Qu'est-ce que le séquençage du fusil de chasse?
Le séquençage du fusil de chasse est une méthode de séquençage de l'ADN par lequel un long étirement d'ADN est physiquement brisé en petits fragments (environ 2 000 paires de bases) qui sont clonés, séquencés et assemblés à l'aide de l'analyse informatique. Il a été développé et rendu célèbre par Craig Venter de Celera Corporation. Venter a développé la technique en 1996 tout en travaillant à l'Institut de recherche du génome.

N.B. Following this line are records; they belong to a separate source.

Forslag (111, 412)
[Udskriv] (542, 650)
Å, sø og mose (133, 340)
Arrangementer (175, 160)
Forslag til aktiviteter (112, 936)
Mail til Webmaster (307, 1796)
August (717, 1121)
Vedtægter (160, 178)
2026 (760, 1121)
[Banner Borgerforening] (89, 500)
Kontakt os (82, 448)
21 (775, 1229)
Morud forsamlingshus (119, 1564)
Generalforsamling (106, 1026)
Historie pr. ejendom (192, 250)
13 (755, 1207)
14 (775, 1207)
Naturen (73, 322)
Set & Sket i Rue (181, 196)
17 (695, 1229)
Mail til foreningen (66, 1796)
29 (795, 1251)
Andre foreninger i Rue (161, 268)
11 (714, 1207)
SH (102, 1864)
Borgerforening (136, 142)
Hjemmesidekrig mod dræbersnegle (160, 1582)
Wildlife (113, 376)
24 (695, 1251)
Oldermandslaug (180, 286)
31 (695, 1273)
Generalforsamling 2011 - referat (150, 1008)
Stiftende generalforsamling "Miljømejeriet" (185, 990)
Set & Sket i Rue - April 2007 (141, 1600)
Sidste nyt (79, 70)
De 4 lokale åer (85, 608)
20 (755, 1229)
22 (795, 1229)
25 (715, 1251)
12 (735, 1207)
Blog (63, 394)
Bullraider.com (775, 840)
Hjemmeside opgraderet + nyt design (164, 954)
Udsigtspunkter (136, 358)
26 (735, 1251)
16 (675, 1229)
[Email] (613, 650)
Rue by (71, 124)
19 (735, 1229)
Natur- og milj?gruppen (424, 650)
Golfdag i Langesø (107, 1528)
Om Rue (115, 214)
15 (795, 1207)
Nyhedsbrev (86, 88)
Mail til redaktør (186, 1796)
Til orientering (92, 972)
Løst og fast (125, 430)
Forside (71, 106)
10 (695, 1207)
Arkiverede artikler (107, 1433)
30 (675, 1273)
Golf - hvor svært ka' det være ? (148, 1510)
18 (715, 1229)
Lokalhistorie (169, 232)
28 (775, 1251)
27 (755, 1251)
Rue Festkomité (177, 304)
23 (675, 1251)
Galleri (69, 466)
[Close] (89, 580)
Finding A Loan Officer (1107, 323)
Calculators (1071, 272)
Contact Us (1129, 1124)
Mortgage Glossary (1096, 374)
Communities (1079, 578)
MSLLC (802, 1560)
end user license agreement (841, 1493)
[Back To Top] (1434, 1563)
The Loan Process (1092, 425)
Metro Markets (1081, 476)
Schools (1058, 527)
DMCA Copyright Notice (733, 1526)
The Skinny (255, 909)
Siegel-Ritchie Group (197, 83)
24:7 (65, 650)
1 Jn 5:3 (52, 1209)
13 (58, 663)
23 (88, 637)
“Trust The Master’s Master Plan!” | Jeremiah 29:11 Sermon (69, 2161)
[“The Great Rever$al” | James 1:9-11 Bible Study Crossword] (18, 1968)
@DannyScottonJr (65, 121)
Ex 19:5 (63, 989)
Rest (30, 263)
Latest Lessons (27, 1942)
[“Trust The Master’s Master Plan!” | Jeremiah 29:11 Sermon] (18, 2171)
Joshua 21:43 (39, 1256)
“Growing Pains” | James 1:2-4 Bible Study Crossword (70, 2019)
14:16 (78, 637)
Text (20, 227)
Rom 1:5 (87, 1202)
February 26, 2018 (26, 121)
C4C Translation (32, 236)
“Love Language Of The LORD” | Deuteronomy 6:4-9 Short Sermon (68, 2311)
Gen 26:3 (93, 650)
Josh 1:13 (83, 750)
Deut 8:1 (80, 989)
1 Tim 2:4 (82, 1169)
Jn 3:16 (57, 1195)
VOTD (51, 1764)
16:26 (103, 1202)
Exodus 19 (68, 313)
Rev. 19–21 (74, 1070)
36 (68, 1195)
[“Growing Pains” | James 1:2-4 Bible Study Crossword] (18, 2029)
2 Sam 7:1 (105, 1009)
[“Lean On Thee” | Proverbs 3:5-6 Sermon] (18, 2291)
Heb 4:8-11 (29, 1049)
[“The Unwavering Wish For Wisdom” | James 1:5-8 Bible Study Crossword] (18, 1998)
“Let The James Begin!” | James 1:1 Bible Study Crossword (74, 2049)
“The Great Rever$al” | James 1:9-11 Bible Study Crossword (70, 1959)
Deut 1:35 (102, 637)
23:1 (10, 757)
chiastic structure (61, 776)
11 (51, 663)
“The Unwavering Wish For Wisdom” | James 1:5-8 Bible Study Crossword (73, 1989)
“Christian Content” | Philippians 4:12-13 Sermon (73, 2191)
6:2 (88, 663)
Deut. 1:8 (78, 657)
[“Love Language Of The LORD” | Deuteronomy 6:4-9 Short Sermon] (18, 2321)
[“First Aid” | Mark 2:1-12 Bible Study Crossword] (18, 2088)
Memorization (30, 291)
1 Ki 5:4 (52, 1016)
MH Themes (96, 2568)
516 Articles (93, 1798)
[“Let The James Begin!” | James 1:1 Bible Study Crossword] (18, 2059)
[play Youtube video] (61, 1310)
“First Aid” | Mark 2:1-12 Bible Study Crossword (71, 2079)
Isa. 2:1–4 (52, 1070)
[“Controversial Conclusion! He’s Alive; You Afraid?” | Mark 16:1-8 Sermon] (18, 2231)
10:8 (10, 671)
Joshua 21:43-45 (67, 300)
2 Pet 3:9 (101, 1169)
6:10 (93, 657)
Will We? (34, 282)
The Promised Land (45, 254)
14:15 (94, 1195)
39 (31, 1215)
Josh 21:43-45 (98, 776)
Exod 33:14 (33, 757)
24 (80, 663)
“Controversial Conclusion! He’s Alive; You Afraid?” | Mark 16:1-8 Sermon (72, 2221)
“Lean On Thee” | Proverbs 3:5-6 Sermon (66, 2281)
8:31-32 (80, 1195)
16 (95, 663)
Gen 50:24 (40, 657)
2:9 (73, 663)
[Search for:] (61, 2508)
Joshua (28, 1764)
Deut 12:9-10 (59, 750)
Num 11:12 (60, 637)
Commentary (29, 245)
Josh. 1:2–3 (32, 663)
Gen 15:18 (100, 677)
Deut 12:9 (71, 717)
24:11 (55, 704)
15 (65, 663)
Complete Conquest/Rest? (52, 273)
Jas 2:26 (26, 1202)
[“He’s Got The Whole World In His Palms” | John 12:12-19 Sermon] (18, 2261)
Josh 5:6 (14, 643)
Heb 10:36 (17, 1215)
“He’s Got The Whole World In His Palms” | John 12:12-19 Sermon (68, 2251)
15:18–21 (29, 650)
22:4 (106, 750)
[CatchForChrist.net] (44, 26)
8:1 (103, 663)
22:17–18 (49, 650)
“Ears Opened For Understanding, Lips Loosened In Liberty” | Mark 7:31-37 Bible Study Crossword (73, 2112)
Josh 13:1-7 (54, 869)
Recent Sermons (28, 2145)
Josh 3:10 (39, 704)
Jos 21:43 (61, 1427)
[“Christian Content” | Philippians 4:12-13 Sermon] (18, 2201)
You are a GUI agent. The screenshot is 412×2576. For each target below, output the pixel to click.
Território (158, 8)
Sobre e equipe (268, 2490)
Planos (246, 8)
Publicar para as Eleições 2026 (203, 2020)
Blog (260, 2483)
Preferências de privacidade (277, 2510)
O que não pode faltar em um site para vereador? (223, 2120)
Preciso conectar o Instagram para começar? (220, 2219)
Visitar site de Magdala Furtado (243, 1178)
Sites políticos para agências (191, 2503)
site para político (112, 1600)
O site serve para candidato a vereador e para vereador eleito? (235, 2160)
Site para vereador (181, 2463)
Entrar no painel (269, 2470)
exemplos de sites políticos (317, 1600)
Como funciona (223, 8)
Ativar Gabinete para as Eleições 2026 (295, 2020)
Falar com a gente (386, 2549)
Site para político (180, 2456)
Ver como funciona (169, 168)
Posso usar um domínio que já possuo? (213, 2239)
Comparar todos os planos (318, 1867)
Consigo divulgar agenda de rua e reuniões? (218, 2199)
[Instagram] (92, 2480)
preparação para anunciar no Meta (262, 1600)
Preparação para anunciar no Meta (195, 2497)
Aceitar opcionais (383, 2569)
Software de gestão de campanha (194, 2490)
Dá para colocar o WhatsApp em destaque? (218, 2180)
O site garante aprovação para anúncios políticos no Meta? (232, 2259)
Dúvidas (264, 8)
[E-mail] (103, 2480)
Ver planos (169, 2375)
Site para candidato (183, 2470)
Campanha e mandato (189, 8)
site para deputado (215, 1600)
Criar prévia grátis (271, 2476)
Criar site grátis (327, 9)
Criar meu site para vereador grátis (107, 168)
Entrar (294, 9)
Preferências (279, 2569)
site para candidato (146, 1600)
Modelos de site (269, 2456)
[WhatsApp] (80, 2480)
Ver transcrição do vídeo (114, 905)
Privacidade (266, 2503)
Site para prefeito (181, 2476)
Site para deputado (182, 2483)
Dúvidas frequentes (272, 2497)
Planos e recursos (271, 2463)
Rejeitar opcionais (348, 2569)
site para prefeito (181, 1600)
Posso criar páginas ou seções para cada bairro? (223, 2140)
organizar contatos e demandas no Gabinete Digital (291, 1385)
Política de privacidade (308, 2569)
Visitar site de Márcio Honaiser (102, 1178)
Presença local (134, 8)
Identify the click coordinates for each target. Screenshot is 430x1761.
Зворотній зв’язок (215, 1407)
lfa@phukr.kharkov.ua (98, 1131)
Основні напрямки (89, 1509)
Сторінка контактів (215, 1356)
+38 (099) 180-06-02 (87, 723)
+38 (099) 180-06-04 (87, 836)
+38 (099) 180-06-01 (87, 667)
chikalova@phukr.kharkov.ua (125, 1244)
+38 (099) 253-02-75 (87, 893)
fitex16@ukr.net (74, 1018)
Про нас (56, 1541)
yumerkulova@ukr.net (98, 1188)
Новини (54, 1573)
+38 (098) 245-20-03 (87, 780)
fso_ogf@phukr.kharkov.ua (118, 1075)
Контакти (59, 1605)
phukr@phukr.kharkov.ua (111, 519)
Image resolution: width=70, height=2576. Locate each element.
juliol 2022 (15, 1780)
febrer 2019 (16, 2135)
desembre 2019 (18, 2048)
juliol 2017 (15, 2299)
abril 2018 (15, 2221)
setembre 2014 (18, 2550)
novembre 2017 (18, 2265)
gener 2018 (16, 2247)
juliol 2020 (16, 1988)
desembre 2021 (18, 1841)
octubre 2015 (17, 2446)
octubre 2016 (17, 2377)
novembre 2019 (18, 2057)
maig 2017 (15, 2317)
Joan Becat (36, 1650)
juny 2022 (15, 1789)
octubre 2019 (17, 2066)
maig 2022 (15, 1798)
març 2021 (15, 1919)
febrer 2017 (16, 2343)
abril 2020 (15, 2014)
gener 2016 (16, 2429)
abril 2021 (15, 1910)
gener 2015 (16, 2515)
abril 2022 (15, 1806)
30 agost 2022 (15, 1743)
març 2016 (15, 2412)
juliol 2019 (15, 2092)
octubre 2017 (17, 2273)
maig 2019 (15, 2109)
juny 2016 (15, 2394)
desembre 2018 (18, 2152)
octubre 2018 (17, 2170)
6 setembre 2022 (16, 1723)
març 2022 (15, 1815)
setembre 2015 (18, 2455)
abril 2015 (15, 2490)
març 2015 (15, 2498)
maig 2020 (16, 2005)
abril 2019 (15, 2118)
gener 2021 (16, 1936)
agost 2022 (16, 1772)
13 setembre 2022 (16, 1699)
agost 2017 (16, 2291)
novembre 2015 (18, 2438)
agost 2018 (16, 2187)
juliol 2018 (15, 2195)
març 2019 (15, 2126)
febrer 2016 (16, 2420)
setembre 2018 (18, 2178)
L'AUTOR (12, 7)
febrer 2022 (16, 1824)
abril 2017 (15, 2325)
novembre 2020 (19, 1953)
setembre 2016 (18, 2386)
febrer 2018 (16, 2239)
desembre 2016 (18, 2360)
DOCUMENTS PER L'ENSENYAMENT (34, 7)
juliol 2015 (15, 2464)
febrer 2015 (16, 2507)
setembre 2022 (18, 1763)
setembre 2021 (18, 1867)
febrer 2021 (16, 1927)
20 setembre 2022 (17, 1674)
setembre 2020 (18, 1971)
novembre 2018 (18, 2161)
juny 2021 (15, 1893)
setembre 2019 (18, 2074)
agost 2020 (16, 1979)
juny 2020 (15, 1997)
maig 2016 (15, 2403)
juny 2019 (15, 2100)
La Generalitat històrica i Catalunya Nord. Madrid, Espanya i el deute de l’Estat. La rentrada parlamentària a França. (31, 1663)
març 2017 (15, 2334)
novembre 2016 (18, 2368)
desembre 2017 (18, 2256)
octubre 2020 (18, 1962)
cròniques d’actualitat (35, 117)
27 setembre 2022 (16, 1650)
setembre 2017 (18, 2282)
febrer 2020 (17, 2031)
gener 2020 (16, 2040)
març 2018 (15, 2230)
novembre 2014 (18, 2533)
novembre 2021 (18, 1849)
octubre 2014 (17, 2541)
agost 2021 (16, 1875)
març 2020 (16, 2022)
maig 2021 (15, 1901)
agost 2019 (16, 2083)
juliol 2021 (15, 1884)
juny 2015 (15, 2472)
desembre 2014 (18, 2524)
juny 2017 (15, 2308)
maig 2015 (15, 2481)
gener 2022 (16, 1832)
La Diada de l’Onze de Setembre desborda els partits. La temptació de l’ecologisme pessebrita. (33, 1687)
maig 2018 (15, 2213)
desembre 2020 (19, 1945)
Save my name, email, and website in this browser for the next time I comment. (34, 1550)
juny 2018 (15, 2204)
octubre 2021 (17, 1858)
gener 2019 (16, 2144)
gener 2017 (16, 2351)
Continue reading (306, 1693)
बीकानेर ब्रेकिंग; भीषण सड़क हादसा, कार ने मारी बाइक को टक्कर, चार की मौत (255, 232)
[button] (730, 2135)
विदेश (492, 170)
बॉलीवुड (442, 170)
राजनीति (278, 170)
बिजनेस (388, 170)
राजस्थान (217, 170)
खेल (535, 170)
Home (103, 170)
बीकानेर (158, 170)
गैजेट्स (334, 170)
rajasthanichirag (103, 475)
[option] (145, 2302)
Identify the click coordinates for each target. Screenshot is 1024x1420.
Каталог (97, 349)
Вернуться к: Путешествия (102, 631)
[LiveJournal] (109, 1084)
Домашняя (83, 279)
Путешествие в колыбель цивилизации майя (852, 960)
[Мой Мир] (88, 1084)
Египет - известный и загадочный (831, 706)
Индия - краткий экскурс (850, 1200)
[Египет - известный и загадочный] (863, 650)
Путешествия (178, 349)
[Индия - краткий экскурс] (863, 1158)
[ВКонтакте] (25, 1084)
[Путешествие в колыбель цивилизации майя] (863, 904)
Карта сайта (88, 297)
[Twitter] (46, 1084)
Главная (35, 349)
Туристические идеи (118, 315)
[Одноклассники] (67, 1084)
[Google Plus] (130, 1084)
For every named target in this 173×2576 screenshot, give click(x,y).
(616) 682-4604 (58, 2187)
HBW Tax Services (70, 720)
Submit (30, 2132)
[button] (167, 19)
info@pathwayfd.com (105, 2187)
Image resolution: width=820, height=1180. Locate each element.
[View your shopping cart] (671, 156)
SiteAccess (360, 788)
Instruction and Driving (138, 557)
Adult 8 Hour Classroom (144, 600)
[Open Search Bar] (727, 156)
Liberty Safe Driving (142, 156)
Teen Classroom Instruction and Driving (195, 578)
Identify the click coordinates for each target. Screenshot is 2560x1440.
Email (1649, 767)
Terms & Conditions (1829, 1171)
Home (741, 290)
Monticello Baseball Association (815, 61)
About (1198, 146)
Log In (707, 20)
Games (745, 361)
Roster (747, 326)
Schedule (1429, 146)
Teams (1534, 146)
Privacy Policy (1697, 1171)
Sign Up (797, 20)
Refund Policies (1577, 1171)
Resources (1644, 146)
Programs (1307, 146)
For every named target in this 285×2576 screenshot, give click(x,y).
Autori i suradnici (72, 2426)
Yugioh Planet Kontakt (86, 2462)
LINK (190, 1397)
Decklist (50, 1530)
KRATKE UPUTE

Venter a fondé Celera en 1998 avec la mission de séquencer le génome humain en trois ans. Cet objectif était en concurrence directe avec le projet du génome humain déjà opérationnel, un consortium d'universités travaillant ensemble pour séquencer le génome humain en utilisant une stratégie plus ancienne appelée séquençage de carte basée sur la carte ou BAC-BAC. Cette méthode a impliqué d'abord la rupture du génome en 150 000 pièces de paires de bases appelées BAC, assemblant les BAC dans l'ordre, puis séquençant chaque BAC en détail.
Le séquençage du fusil de chasse du génome entier contourne la création et la cartographie des BAC et commence directement avec le séquençage de l'ADN.Le processus commence par acquérir un échantillon d'ADN de poids moléculaire élevé de l'organisme d'intérêt et le casser physiquement en petits morceaux en le faisant passer à travers une seringue à calibre étroite ou en soniquant, une façon de briser l'échantillon en utilisant des ondes sonores. Le cisaillement est un processus aléatoire, donc les séquences des fragments auront un certain chevauchement entre elles. Le cisaillement ne crée pas spécifiquement les 2 000 fragments de paire de bases nécessaires au séquençage, plutôt que des fragments de la taille souhaités doivent être purifiés à partir du mélange.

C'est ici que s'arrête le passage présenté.